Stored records
----
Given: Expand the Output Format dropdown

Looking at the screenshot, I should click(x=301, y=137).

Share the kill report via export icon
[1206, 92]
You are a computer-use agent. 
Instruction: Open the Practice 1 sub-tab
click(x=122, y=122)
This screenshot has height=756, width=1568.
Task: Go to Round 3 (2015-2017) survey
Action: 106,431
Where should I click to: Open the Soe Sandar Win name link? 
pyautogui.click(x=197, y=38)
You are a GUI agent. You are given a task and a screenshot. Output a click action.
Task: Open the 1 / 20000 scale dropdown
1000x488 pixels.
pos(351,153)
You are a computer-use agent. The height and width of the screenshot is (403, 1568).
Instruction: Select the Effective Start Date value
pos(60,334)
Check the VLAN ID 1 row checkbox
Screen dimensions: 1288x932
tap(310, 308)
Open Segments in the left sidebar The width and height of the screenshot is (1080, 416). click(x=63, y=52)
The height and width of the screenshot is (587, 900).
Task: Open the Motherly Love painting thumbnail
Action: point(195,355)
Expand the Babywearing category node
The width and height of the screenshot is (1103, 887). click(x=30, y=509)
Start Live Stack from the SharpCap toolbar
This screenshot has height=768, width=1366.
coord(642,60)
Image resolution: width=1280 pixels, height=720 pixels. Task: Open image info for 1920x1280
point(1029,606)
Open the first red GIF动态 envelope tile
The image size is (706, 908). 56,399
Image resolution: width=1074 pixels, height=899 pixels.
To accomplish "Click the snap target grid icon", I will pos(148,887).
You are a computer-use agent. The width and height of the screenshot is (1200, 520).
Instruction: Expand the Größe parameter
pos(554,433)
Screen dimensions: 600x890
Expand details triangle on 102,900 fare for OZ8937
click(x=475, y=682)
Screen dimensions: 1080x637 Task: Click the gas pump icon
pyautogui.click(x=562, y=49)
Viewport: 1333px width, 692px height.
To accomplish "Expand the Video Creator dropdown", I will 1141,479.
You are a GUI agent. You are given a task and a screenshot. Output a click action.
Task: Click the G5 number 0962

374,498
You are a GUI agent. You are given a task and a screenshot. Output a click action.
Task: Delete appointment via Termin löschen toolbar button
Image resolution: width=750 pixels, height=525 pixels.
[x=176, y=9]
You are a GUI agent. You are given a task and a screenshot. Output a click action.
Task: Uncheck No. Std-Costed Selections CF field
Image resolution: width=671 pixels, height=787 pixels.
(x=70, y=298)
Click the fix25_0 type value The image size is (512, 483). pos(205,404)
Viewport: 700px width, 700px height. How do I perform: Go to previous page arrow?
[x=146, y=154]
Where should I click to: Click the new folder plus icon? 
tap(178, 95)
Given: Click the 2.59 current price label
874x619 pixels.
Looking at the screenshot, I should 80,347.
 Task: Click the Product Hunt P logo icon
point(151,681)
----
● WHAT TO PRODUCE: Each line of the data is to be transcribed exactly, with nothing left out.

● WRITTEN SOLUTION:
Given: Expand the Output Format dropdown

Looking at the screenshot, I should click(x=301, y=137).

Share the kill report via export icon
[1206, 92]
You are a computer-use agent. 
Instruction: Open the Practice 1 sub-tab
click(x=122, y=122)
This screenshot has height=756, width=1568.
Task: Go to Round 3 (2015-2017) survey
Action: 106,431
Where should I click to: Open the Soe Sandar Win name link? 
pyautogui.click(x=197, y=38)
You are a GUI agent. You are given a task and a screenshot. Output a click action.
Task: Open the 1 / 20000 scale dropdown
1000x488 pixels.
pos(351,153)
You are a computer-use agent. The height and width of the screenshot is (403, 1568).
Instruction: Select the Effective Start Date value
pos(60,334)
Check the VLAN ID 1 row checkbox
Screen dimensions: 1288x932
tap(310, 308)
Open Segments in the left sidebar The width and height of the screenshot is (1080, 416). click(x=63, y=52)
The height and width of the screenshot is (587, 900).
Task: Open the Motherly Love painting thumbnail
Action: point(195,355)
Expand the Babywearing category node
The width and height of the screenshot is (1103, 887). click(x=30, y=509)
Start Live Stack from the SharpCap toolbar
This screenshot has height=768, width=1366.
coord(642,60)
Image resolution: width=1280 pixels, height=720 pixels. Task: Open image info for 1920x1280
point(1029,606)
Open the first red GIF动态 envelope tile
The image size is (706, 908). 56,399
Image resolution: width=1074 pixels, height=899 pixels.
To accomplish "Click the snap target grid icon", I will pos(148,887).
You are a computer-use agent. The width and height of the screenshot is (1200, 520).
Instruction: Expand the Größe parameter
pos(554,433)
Screen dimensions: 600x890
Expand details triangle on 102,900 fare for OZ8937
click(x=475, y=682)
Screen dimensions: 1080x637 Task: Click the gas pump icon
pyautogui.click(x=562, y=49)
Viewport: 1333px width, 692px height.
To accomplish "Expand the Video Creator dropdown", I will 1141,479.
You are a GUI agent. You are given a task and a screenshot. Output a click action.
Task: Click the G5 number 0962

374,498
You are a GUI agent. You are given a task and a screenshot. Output a click action.
Task: Delete appointment via Termin löschen toolbar button
Image resolution: width=750 pixels, height=525 pixels.
[x=176, y=9]
You are a GUI agent. You are given a task and a screenshot. Output a click action.
Task: Uncheck No. Std-Costed Selections CF field
Image resolution: width=671 pixels, height=787 pixels.
(x=70, y=298)
Click the fix25_0 type value The image size is (512, 483). pos(205,404)
Viewport: 700px width, 700px height. How do I perform: Go to previous page arrow?
[x=146, y=154]
Where should I click to: Click the new folder plus icon? 
tap(178, 95)
Given: Click the 2.59 current price label
874x619 pixels.
Looking at the screenshot, I should 80,347.
 Task: Click the Product Hunt P logo icon
point(151,681)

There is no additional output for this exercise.